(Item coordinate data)
============
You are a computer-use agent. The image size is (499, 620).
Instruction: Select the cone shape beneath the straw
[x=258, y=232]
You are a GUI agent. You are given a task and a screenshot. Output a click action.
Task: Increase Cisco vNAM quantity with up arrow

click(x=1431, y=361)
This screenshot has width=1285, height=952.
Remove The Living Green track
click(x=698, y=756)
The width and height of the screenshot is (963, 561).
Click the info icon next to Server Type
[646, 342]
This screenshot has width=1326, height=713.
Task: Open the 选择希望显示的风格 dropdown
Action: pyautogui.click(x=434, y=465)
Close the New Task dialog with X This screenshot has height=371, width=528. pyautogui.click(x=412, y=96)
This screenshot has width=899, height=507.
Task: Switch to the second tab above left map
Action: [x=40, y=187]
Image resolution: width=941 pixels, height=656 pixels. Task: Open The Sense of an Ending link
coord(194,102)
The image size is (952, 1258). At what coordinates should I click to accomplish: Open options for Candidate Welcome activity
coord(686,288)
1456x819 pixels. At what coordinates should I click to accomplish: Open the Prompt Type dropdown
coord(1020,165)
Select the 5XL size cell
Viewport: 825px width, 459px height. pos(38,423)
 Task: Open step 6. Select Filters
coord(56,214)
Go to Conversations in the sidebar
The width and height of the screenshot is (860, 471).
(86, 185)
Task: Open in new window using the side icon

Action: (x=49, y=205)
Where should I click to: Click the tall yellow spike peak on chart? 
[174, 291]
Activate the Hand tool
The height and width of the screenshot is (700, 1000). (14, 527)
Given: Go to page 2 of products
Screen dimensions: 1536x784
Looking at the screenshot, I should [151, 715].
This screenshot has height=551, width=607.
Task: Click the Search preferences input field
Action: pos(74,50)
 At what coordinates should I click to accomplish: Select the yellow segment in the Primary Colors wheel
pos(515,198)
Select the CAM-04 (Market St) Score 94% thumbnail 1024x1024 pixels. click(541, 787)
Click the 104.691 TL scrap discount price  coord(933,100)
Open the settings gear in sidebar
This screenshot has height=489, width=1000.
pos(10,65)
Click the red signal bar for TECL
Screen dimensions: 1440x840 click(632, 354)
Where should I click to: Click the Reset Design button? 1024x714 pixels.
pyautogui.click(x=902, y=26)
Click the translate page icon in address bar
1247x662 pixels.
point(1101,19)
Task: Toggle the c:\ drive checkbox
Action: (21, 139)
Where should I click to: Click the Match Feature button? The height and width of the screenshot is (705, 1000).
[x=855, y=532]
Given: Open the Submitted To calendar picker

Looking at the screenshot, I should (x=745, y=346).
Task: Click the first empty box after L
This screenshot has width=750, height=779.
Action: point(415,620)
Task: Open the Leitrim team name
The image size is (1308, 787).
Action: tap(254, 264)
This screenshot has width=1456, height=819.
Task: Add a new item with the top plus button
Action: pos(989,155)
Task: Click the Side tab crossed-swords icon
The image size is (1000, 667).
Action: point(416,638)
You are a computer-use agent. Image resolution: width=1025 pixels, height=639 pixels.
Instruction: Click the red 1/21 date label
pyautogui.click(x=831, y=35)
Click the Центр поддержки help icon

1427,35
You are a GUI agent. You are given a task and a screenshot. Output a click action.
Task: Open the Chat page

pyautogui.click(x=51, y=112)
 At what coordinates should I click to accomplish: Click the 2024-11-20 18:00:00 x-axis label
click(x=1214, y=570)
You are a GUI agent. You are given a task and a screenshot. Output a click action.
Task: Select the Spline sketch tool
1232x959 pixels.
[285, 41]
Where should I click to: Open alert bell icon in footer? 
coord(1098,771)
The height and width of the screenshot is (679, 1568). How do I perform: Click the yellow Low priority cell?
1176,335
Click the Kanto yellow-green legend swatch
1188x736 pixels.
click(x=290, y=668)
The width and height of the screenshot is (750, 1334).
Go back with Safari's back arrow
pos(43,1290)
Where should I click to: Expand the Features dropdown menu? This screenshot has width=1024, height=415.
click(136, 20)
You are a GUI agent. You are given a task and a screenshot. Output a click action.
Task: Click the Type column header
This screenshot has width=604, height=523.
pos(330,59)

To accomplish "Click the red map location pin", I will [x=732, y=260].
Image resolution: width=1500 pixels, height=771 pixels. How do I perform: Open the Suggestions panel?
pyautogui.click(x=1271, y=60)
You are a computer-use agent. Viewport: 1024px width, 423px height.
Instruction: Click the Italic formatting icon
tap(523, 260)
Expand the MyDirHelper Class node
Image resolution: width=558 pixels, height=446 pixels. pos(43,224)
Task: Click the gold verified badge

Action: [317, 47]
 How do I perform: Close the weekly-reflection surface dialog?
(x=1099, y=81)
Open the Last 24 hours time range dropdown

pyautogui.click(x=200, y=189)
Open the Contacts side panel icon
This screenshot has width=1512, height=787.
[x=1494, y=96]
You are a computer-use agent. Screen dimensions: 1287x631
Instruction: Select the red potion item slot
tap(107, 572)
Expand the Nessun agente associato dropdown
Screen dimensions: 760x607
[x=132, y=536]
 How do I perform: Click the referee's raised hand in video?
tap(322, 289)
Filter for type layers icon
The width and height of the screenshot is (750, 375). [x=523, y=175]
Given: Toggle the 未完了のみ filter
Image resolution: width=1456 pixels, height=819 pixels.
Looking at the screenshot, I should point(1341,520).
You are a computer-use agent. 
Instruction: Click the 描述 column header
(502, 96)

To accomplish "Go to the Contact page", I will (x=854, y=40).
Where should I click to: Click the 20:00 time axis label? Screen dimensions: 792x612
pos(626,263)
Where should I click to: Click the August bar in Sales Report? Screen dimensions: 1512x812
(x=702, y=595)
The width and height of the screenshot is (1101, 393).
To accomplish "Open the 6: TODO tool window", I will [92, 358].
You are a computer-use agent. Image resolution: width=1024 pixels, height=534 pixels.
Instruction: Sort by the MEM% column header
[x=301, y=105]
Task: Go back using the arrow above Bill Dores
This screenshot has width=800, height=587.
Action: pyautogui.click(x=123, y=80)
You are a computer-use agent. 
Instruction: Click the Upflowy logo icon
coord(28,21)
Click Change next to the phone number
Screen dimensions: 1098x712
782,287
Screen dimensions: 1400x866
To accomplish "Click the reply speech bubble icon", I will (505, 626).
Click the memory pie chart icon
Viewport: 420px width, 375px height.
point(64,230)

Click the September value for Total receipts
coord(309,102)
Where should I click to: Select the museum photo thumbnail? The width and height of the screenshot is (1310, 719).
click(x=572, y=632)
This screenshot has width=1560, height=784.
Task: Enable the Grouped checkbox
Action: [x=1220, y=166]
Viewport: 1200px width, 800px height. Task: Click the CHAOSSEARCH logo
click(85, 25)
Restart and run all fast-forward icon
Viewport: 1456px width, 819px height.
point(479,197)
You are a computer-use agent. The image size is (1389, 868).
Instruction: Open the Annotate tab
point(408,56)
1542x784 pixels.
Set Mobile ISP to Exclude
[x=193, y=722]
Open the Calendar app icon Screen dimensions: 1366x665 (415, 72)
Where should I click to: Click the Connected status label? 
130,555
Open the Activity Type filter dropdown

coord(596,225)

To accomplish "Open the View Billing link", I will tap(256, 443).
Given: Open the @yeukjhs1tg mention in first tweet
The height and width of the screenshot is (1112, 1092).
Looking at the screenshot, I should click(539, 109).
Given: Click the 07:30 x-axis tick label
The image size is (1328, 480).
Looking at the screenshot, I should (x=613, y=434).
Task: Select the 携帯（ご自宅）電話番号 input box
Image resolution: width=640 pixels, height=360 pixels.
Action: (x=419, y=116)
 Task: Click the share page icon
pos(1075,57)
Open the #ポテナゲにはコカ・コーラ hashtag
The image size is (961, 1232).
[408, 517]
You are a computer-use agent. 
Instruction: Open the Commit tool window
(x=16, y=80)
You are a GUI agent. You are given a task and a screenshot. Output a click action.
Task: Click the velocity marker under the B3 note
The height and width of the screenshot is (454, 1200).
============
**Directions:** Recast the lines that start with the line containing "Where should I click to: Click the Reset" and continue through the line containing "[x=855, y=532]" as a JSON list of strings, with one string per line and blank lines omitted.

**Problem solution:**
[
  "Where should I click to: Click the Reset Design button? 1024x714 pixels.",
  "pyautogui.click(x=902, y=26)",
  "Click the translate page icon in address bar",
  "1247x662 pixels.",
  "point(1101,19)",
  "Task: Toggle the c:\\ drive checkbox",
  "Action: (21, 139)",
  "Where should I click to: Click the Match Feature button? The height and width of the screenshot is (705, 1000).",
  "[x=855, y=532]"
]